Benim Vampir Sistemim - Bölüm 2213
Patlama nedeniyle daha fazla Amra toplanmaya başladı ve Geo’nun arkasında durmaya başladı. Bazıları Sedi rütbesindeydi, normal Amra’dan çok daha büyüktü, boylarının yaklaşık iki katıydı. Kulenin 50. seviyesini geçmek için meydan okuyanların yüzleşmesi gereken şey buydu.
Aynı zamanda, vampirlerin seçkin gücü Hikel ve Bianca’nın arkasında toplanmaya başlamıştı. Yaralı vampirleri bölgeden çıkarmak ve onları yoldan çekmekle meşguldüler. Bu grupta, aynı zamanda asil vampirler olan birkaç kişi vardı.
Sanki her iki tarafı da yok edecek büyük çaplı bir savaş olacakmış gibi görünüyordu.
“Herkes… Bu bölgeden uzak durun.” Coğrafi olarak belirtildi. “Diğer grupları destekleyin ve daha fazla ilerlememelerini sağlayın.”
Hikel diğer adamın emirlerini duymuştu ve aynısını yapmaya karar vermişti.
“Herkes, dağılın, alanı boşaltın. Kimsenin bu karmaşaya kapılmasını istemiyorum.”
Vampirler dinlediler ve diğer liderlere güvenerek hızla ortadan kayboldular.
“Bu iki vampir kendine güveniyor ama benim de onları alt etme konusunda kendime güvenmem gerekiyor. Muhtemelen Nock da savaşa kilitlenmiş durumda, ama sayımız yeterince değil, bu yüzden bunu hızlı bir şekilde bitirmem gerekiyor.” Coğrafi düşünce.

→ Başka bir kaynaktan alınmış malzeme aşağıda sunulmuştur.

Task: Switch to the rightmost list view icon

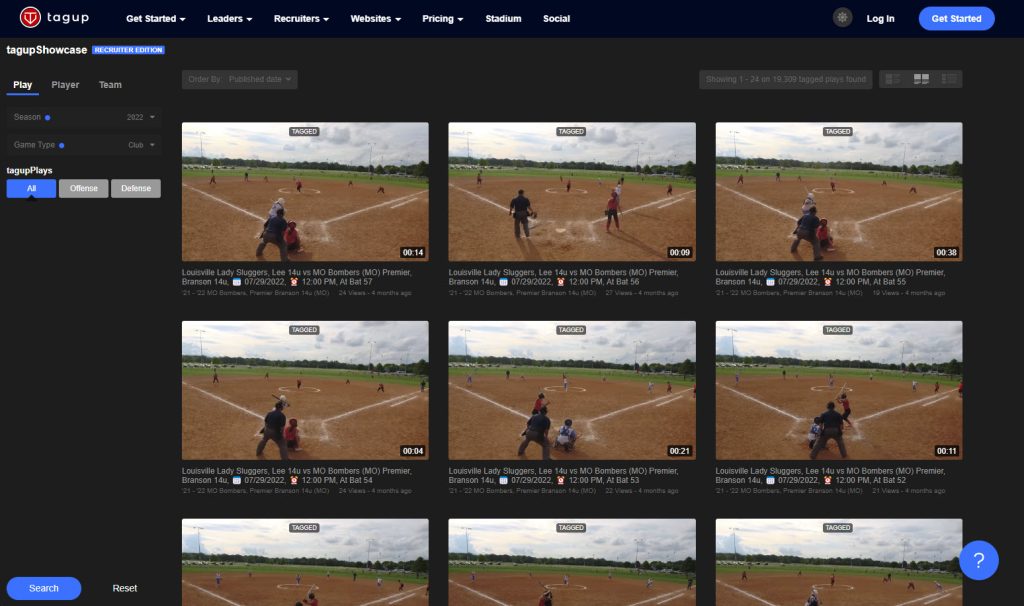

Geo’nun dört kolu, göksel güç vücudunda dolaşırken bir kez daha altın rengi parlamaya başladı. Bulunduğu yerden hareket eden molozlar arkasından fırladı ve Hikel’in hemen yanında belirdi.
Dört kolunu sallayan Geo, ilk vuruşun büyük miktarda hasara neden olmasını istedi, ancak Hikel hızlı hızını kullanarak geri sıçramıştı. Geo, ayaklarının altında kırmızı bir parıltı belirene kadar görüş alanından kaçmasına izin vermeyeceği için kovalamaya hazırdı.
‘Ne zaman…’
Hikel’in iki eli de kesilmişti ve orada dururken kanı yere damlıyorken, Geo’nun ne yapacağını tahmin ederek onu tuzağa düşürmesine izin vermişti. Geo’nun ayağının altında büyük bir patlama meydana geldi. Bütün yer sarsıldı ve yıkılan binaların enkazından toz bulutları oluştu.
Yine de doğrudan oradan çıkan, zarar görmeyen Geo’ydu.
‘Bu benim yeteneğimle doğrudan bir darbeydi ve vücudu hala zarar görmedi. Hem ben hem de Bianca zaten yeşil kanı aldık. Rakip düşündüğümüzden çok daha güçlü.”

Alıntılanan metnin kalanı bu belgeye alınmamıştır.